* _Entries_:
┄┄┄┄┄┄┄┄┄┄┄┄┄┄┄┄┄┄┄┄
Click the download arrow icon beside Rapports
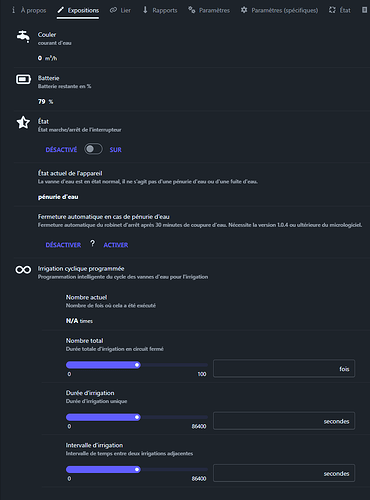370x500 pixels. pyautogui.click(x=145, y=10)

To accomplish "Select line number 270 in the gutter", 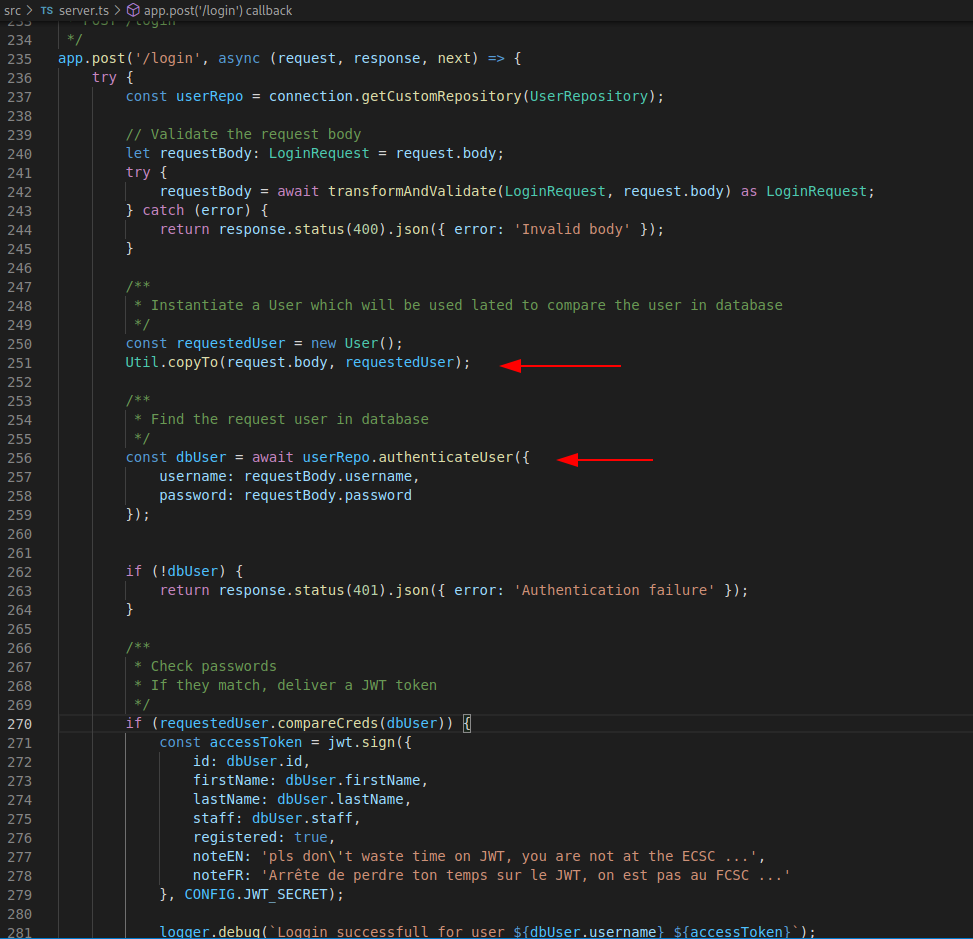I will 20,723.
┄┄┄┄┄┄┄┄┄┄┄┄┄┄┄┄┄┄┄┄
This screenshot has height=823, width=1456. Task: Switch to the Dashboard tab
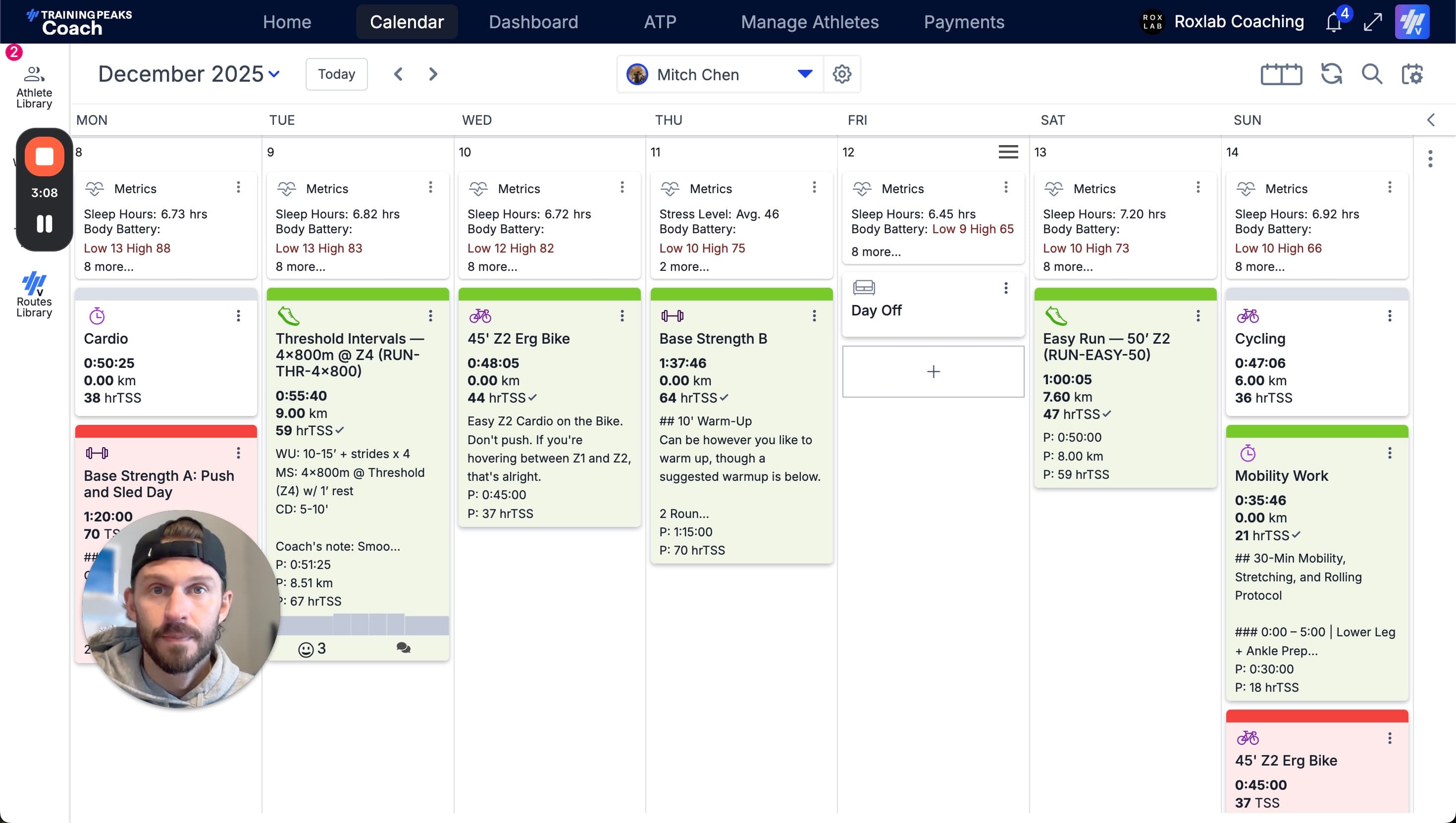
┄┄┄┄┄┄┄┄┄┄┄┄┄┄┄┄┄┄┄┄
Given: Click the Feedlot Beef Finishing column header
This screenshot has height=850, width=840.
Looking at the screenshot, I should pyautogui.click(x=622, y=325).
┄┄┄┄┄┄┄┄┄┄┄┄┄┄┄┄┄┄┄┄
* _Exercise description_: Echo the part of the records that opens with the line containing "Given: Click the" and closes with the line containing "Looking at the", both of those lines included.

* _Answer_:
Given: Click the Feedlot Beef Finishing column header
This screenshot has height=850, width=840.
Looking at the screenshot, I should pyautogui.click(x=622, y=325).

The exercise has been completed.